/---
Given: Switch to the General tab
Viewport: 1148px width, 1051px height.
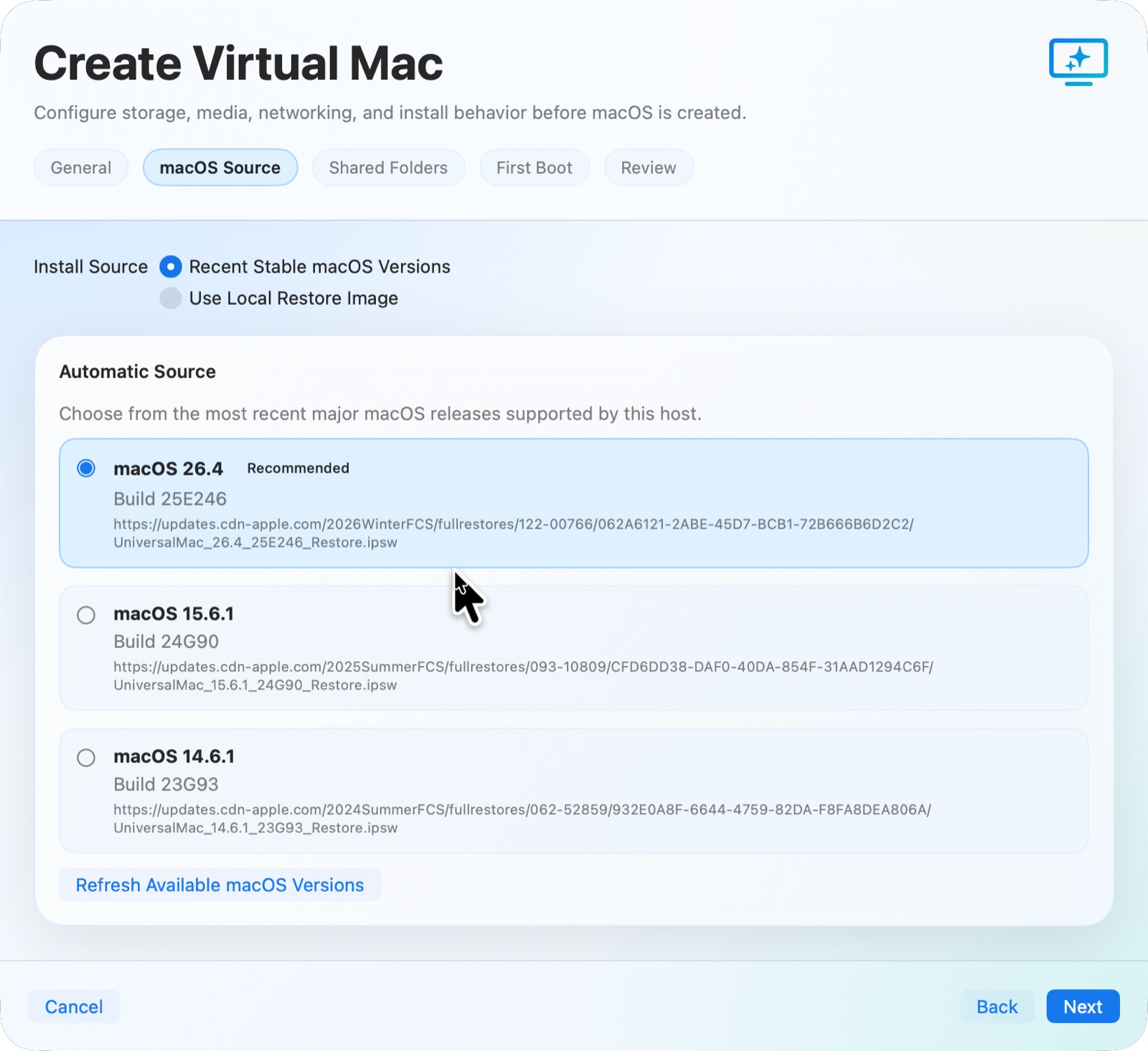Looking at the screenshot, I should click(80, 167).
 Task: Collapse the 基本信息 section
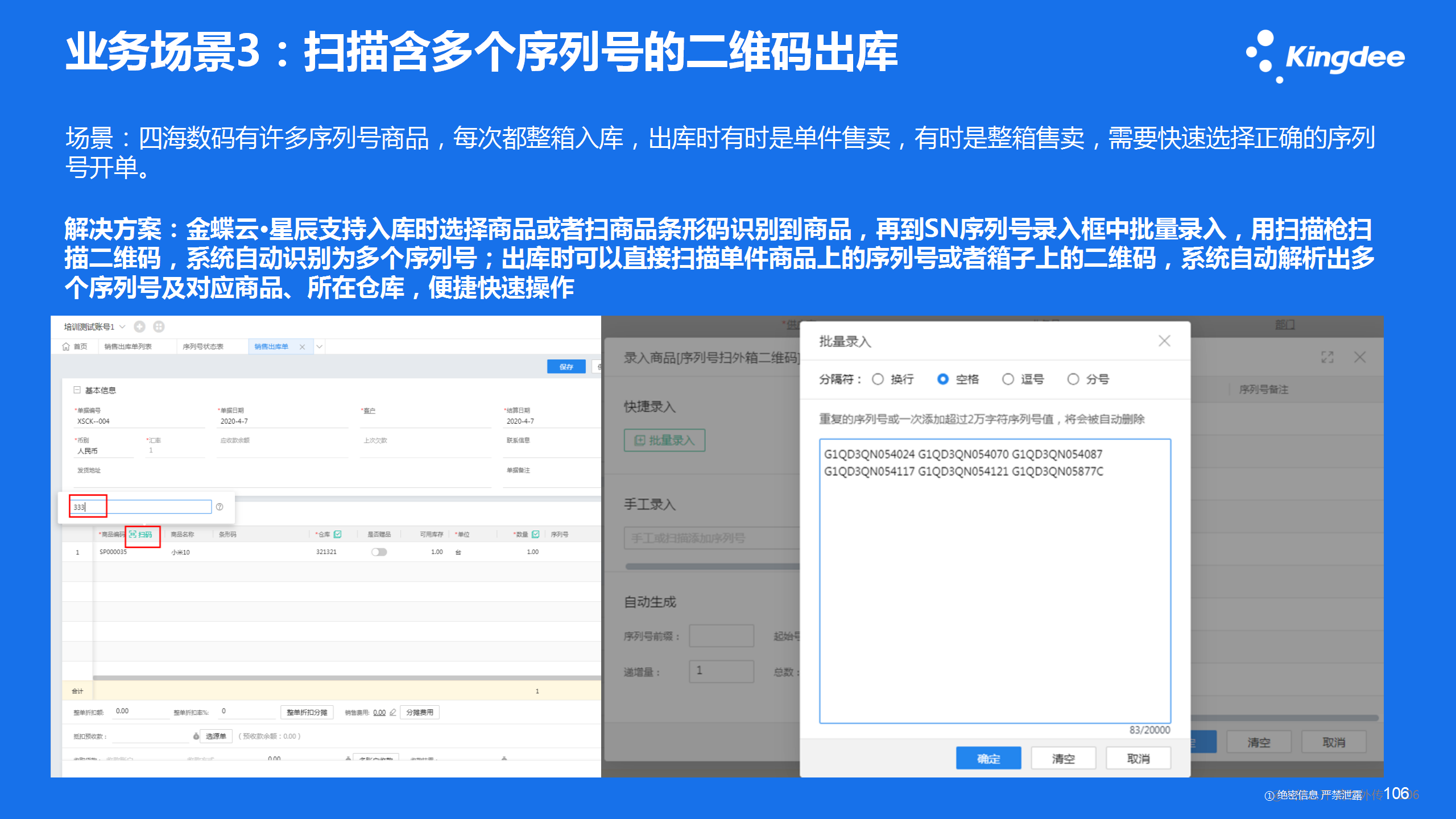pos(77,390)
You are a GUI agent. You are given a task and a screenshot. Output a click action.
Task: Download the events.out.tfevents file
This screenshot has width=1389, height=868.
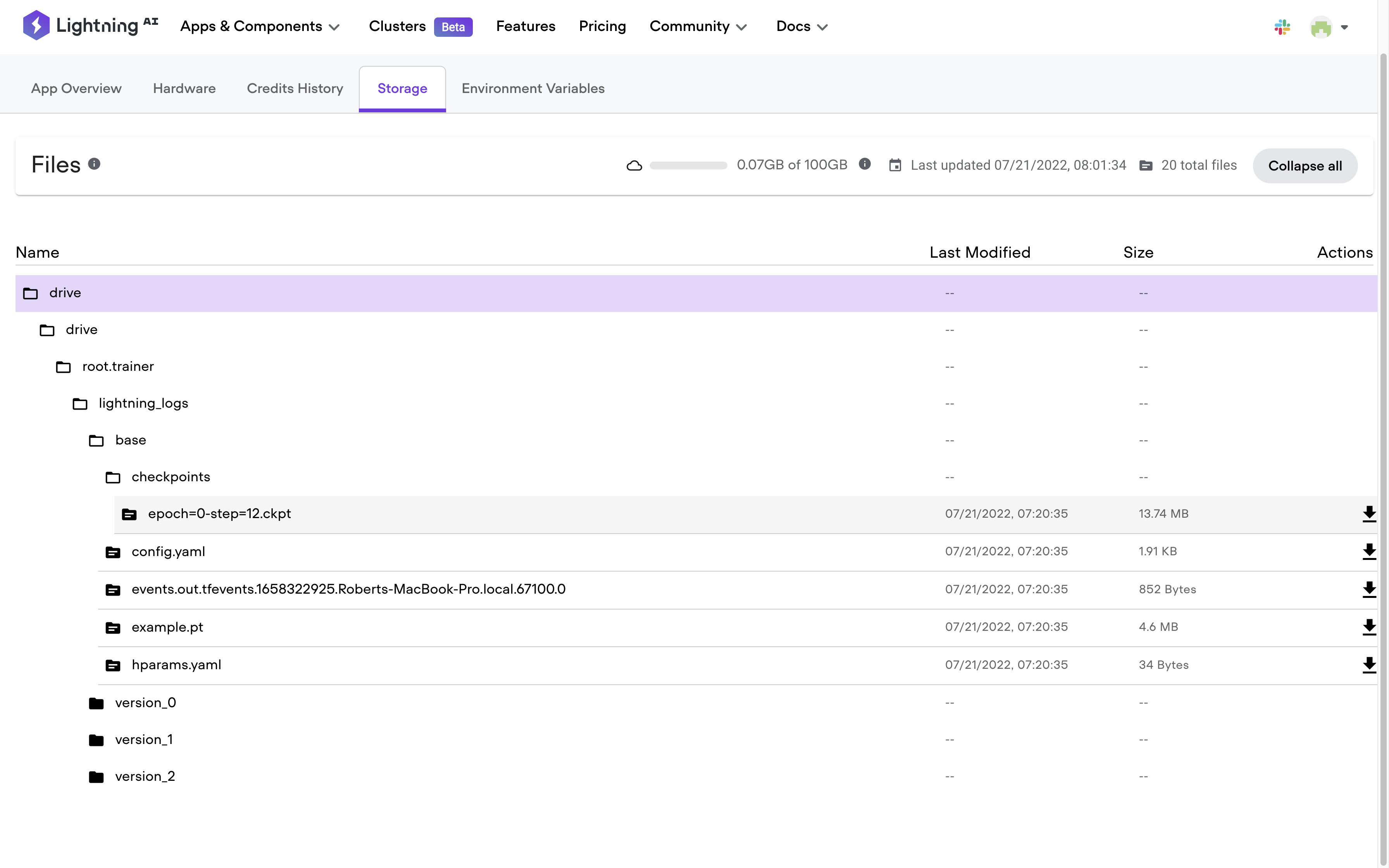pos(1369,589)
\---
▶ Prompt
Leaving the pictures out, write out every entry exactly.

▶ Exercise output
Given: Switch to the General tab
Viewport: 1148px width, 1051px height.
Looking at the screenshot, I should click(80, 167).
 Task: Collapse the 基本信息 section
pos(77,390)
You are a GUI agent. You are given a task and a screenshot. Output a click action.
Task: Download the events.out.tfevents file
This screenshot has width=1389, height=868.
pos(1369,589)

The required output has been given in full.